Probabilistic seismic hazard analysis based on monthly maximum PGA distribution in three cities in southwest China

Abstract

Probabilistic seismic hazard analysis is an important scientific basis for building seismic fortification. Unlike most seismic hazard analyses starting from the perspective of magnitude, this paper presents a seismic hazard analysis method based on the monthly maximum peak ground acceleration (PGA) distribution. In this paper, cities of Chongqing, Chengdu, and Kunming in southwest China are taken as examples where historical earthquake events from 1920 to 2020 with surface wave magnitude (Ms) greater than or equal to 3 and epicentral distances within 400 km are selected for analysis.
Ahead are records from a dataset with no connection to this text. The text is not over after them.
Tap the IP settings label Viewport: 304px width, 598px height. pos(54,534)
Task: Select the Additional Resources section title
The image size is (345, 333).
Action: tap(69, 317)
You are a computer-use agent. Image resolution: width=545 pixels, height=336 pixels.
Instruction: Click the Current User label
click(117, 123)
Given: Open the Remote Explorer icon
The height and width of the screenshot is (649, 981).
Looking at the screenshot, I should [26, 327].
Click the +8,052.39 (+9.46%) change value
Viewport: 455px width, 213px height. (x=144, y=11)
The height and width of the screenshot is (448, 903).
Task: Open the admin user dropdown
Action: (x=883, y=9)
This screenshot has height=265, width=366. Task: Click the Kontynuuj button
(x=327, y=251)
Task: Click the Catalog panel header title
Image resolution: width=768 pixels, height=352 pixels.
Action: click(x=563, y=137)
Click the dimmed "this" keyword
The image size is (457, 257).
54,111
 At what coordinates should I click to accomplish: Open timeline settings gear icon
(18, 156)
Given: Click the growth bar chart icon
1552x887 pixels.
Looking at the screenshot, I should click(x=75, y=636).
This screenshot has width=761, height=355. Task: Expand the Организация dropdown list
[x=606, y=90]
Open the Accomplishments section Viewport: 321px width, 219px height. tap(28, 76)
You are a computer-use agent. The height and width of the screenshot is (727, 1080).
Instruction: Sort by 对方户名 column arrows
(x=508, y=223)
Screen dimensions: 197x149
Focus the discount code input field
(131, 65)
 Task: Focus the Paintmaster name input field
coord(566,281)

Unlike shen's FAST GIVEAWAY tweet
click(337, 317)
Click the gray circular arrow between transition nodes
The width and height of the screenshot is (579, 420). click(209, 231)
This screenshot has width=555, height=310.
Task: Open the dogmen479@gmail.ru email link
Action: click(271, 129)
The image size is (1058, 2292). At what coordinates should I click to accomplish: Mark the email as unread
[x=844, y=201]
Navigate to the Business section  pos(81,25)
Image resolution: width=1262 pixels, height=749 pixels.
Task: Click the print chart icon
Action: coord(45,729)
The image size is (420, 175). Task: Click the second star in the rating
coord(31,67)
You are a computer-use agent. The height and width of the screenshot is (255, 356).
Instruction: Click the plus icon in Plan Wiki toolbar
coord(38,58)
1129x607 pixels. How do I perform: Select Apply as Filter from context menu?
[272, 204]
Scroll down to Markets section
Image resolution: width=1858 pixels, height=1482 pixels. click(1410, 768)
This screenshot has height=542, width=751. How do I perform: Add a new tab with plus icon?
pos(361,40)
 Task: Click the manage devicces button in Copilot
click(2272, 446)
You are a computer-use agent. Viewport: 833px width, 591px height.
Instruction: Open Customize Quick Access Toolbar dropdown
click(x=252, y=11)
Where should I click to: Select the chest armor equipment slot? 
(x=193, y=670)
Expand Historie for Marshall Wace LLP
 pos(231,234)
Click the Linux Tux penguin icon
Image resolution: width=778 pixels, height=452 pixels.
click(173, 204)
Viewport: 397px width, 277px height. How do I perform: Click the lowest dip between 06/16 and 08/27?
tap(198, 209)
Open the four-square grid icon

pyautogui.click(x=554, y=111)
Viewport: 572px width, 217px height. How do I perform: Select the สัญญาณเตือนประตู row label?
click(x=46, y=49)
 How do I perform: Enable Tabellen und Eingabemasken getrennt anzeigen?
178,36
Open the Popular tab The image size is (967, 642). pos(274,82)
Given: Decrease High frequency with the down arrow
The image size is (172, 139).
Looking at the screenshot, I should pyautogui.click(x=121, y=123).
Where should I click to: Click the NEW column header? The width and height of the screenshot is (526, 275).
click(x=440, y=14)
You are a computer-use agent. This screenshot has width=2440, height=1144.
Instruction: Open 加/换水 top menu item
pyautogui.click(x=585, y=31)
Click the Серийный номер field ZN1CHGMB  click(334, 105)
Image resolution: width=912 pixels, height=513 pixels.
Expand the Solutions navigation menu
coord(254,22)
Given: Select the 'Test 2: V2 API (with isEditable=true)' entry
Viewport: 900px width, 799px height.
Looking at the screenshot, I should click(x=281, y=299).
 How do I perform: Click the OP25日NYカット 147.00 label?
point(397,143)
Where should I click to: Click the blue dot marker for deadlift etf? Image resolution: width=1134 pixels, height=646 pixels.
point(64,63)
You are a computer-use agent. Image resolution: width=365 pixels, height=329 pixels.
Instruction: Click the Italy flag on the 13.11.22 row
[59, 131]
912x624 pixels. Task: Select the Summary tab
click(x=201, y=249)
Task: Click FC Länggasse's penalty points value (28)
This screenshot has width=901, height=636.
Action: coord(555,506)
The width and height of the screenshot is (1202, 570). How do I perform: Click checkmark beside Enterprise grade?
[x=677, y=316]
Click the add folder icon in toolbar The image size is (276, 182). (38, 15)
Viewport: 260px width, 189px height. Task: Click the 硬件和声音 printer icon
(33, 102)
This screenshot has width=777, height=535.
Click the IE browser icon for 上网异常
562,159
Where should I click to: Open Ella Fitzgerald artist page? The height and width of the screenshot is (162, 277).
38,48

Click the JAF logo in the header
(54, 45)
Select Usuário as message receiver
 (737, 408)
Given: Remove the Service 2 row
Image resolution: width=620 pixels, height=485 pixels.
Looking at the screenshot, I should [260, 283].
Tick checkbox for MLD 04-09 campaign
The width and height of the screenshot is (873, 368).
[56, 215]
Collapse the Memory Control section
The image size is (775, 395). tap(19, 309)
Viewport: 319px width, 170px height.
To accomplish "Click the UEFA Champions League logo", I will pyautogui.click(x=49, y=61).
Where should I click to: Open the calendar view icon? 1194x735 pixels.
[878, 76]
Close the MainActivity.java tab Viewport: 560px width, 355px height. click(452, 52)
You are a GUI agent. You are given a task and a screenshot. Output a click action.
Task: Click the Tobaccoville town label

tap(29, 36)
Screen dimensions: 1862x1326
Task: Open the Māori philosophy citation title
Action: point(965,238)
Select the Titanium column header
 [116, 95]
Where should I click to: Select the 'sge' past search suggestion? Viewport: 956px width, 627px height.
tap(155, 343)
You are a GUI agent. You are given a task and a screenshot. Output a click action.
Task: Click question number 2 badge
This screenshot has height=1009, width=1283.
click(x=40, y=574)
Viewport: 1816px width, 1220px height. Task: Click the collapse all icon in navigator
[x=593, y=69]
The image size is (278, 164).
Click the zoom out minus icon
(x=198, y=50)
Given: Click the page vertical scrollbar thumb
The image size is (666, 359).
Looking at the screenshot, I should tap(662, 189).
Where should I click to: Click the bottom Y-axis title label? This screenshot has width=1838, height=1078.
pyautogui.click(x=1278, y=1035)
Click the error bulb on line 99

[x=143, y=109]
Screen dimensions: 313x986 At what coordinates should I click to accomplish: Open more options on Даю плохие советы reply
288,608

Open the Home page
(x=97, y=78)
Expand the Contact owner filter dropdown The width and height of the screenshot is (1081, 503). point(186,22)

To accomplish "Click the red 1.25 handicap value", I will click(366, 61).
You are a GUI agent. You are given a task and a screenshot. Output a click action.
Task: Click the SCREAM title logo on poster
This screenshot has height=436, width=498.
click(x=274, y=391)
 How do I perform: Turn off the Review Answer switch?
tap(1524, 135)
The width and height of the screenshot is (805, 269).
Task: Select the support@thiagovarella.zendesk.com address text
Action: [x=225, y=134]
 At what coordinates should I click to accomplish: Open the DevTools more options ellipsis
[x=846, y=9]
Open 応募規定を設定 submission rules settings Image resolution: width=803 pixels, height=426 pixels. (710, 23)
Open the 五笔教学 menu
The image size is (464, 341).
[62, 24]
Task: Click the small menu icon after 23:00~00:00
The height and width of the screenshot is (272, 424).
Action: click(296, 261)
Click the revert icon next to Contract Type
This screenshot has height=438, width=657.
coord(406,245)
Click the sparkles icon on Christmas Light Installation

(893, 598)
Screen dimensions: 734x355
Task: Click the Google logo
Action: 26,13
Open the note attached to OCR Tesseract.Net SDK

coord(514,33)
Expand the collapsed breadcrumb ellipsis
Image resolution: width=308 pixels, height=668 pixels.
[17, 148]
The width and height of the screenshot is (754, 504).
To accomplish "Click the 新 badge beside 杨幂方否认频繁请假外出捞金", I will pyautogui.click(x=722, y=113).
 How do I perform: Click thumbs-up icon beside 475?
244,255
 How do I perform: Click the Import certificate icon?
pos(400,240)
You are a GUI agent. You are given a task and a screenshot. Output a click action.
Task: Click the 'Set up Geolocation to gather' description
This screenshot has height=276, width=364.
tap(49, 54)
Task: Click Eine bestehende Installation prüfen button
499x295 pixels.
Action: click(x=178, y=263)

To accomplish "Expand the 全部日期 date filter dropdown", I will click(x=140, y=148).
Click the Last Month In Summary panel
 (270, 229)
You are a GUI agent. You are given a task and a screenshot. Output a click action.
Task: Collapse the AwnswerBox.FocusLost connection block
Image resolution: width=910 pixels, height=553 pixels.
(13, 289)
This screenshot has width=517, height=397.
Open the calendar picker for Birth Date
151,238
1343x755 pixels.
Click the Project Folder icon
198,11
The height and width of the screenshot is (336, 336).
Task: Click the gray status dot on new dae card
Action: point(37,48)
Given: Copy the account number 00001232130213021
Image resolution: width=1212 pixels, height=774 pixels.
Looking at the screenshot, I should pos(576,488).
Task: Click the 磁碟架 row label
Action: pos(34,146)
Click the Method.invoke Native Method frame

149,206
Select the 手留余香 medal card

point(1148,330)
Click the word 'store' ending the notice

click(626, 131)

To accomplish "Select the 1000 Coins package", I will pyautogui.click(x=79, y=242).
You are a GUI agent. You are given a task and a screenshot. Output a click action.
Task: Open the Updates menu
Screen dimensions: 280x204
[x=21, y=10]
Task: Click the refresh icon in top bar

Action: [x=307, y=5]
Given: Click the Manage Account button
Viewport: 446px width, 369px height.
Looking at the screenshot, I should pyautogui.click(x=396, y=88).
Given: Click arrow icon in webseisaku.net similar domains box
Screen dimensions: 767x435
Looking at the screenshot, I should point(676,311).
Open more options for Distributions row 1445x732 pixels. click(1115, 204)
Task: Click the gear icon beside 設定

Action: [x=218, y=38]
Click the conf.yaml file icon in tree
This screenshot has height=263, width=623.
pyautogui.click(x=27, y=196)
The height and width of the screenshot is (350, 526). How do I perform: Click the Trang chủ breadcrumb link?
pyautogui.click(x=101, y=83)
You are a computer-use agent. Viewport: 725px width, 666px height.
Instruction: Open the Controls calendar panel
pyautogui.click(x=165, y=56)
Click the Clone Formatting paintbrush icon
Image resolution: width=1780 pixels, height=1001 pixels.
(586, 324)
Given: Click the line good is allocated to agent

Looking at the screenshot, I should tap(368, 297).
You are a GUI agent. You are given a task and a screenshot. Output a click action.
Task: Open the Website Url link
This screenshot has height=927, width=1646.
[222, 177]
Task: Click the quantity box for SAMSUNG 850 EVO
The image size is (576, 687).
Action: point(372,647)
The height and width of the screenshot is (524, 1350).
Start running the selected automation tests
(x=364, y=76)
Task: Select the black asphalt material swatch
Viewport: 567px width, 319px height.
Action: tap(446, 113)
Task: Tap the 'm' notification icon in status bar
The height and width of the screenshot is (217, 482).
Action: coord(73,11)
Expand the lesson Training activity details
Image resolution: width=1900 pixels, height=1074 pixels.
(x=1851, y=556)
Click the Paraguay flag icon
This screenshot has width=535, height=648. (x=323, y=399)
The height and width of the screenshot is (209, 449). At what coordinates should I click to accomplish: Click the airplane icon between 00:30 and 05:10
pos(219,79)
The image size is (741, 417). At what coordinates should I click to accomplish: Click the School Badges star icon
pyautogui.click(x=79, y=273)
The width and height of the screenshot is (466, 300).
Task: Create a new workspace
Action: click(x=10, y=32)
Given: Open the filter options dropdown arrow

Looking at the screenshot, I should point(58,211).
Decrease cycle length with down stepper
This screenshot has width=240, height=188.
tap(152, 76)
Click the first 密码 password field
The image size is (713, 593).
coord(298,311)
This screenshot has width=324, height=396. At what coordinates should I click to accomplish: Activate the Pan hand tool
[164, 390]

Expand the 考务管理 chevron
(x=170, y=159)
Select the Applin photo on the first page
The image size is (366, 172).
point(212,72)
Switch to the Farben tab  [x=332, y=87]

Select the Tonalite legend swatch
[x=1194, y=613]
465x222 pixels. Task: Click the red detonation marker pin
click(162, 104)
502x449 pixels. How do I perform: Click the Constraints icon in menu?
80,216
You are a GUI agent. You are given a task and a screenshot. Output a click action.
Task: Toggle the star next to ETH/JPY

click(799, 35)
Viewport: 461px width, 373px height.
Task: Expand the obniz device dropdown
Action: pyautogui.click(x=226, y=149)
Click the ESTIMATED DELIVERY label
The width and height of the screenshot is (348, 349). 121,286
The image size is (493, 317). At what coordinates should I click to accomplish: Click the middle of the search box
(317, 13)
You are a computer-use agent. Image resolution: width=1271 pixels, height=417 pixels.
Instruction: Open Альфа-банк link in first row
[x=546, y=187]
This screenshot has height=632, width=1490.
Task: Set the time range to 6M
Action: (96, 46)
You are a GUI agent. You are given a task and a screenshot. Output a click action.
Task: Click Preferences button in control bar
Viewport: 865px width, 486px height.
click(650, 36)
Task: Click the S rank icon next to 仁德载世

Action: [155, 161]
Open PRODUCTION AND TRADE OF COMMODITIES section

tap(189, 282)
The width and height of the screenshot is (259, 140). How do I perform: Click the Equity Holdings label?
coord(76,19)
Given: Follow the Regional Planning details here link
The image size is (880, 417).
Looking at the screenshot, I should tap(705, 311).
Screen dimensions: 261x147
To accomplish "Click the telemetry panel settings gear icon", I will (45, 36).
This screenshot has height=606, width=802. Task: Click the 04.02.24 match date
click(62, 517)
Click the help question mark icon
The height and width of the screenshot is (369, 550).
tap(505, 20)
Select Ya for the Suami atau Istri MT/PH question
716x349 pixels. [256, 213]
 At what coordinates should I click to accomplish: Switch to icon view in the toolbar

PGA data are back-calculated from Ms data recorded in the earthquake catalog using the attenuation relation of seismic parameters. By considering the monthly maximum PGA values of the three cities as statistical samples, regression analysis is performed to obtain the monthly maximum PGA distribution and the frequency-PGA relation respectively. Based on the Poisson model and the parameters obtained from the regression analysis, then seismic hazard analysis is conducted to derive year exceedance probability vs. PGA curves and recurrence interval vs. PGA curves. Finally, earthquake events with the epicentral distance within 200 km, 300 km, and 400 km are respectively analyzed to discuss the influence of the epicentral distance on results of seismic hazard analysis.